Parallelizing uncertain skyline computation against n ‐of‐ N data streaming model

Summary The skyline query over uncertain data streams, as an important aspect of big data analysis, plays a significant role in domains such as environment monitoring, decision‐making, and data mining. The skyline query over uncertain data streams with sliding window model always focuses on the most recent N streaming items, which cannot meet the query requirements of different window scales at the same time. To improve the query flexibility and efficiency, we propose an efficient parallel method for processing uncertain n ‐of‐ N skyline queries; that is, computing the skyline for the most recent n (∀ n  ≤  N ) items in parallel. Specifically, we first propose a framework for parallelizing the query computation for uncertain n ‐of‐ N skylines. Furthermore, we put forward a sliding window partitioning strategy as well as a streaming items mapping strategy to realize the load balance for each node.

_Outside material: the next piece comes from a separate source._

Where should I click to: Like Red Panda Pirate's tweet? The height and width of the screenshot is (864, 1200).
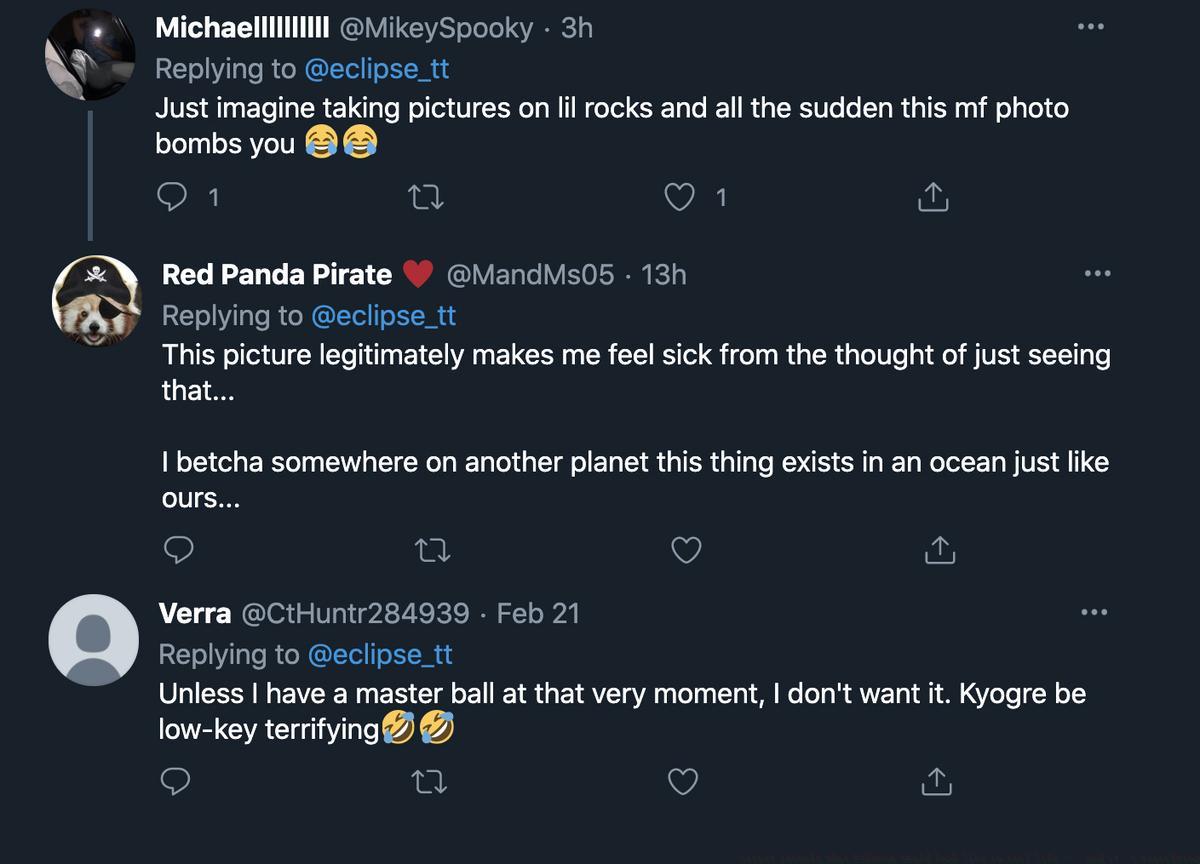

In addition, we define a spatial index structure R S T based on R ‐tree to organize the elements within each individual sliding window and candidate set in each which can significantly improve the dominance tests. Most importantly, we provide an encoding interval scheme to transform the n ‐of‐ N query into stabbing query in each compute node, which can greatly minimize the query scope and improve the query efficiency. In addition, we use a red‐black tree named R B I to store all stabbing intervals. Extensive experimental results demonstrate that the proposals are efficient and can greatly meet the query requirement of users in real applications.